A report released by the Census Bureau on Tuesday found that the number of foreign-born people living in the United States declined last year. The losses are most visible in California, Florida, Arizona, and Michigan, all states that have been dramatically impacted by the recession.
These findings were part of the Census Bureau’s American Community Survey, an annual report that also includes data on income and insurance.
There was a drop of roughly 100,000 foreign-born people last year, a figure that brought down the percentage of the overall population from 12.6 to 12.5 percent. Although this drop is relatively small – considering the nationwide population of foreign-born people is 38 million – this is the first official decline in at least four years.

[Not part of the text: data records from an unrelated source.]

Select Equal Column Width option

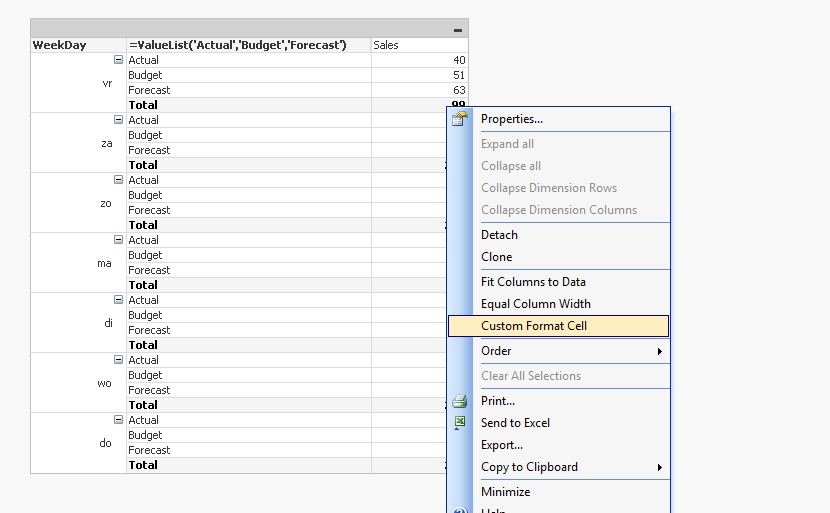(x=536, y=304)
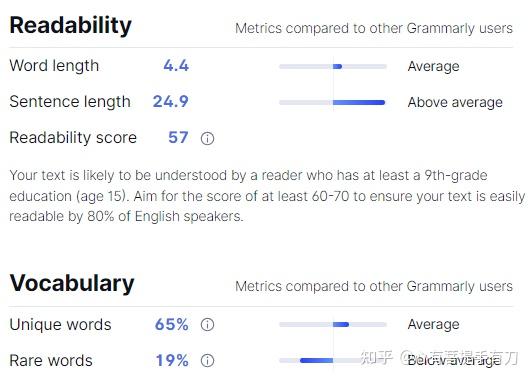Viewport: 532px width, 381px height.
Task: Click the 9th-grade education description paragraph
Action: pyautogui.click(x=267, y=196)
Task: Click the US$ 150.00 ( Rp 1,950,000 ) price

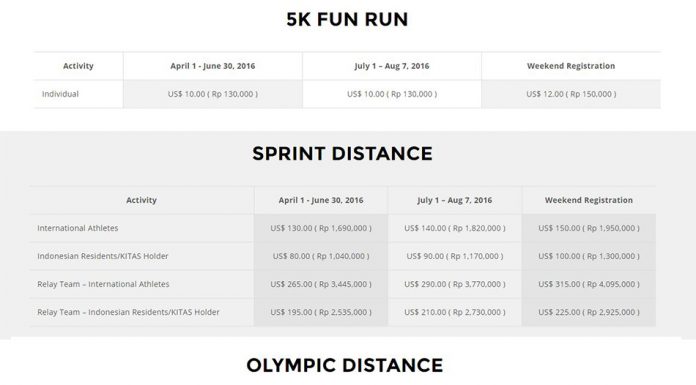Action: coord(589,228)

“This is clearly a downturn related to the economy in the U.S.,” said William Frey, a demographer with the Brookings Institution. “What looks like negative immigration is something that, two or three years ago, you wouldn’t have expected at all. It shows immigrants respond to the economy.”
A trend the Census found, that has been noted in other surveys and reports, was that there is an ongoing decrease in the number of immigrants from Mexico. The number of Latinos dropped in all regions of the U.S. except the Northeast, where the number stayed the same.

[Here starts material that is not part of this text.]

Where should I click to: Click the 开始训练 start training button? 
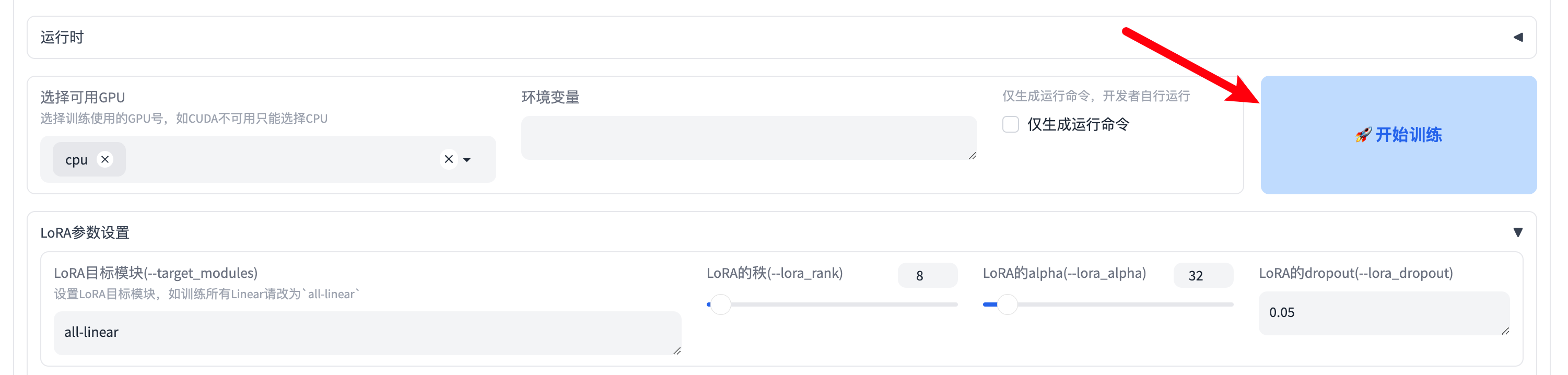[x=1398, y=135]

The Pew Hispanic Center released a study this summer that found a decline in the number of new immigrants, while the number that return home stayed about the same.
Mark Lopez, associate director of the Pew Hispanic Center, said that many immigrants have been affected by the economic downturn, but the decrease may in part be due to many people having been deterred by stricter immigration enforcement. “Many Hispanics worry that they themselves, or someone they know, may be deported,” Lopez said.
Others believe that the unstable economy is solely to blame for the decreasing numbers. Michael Cassidy, head of the Commonwealth Institute for Fiscal Analysis, said “We’ve had a lot of enforcement in play for years…I think that points to the economic reasons behind the shift, as opposed to the enforcement reasons. When there are no jobs, people aren’t coming and they’re not staying.”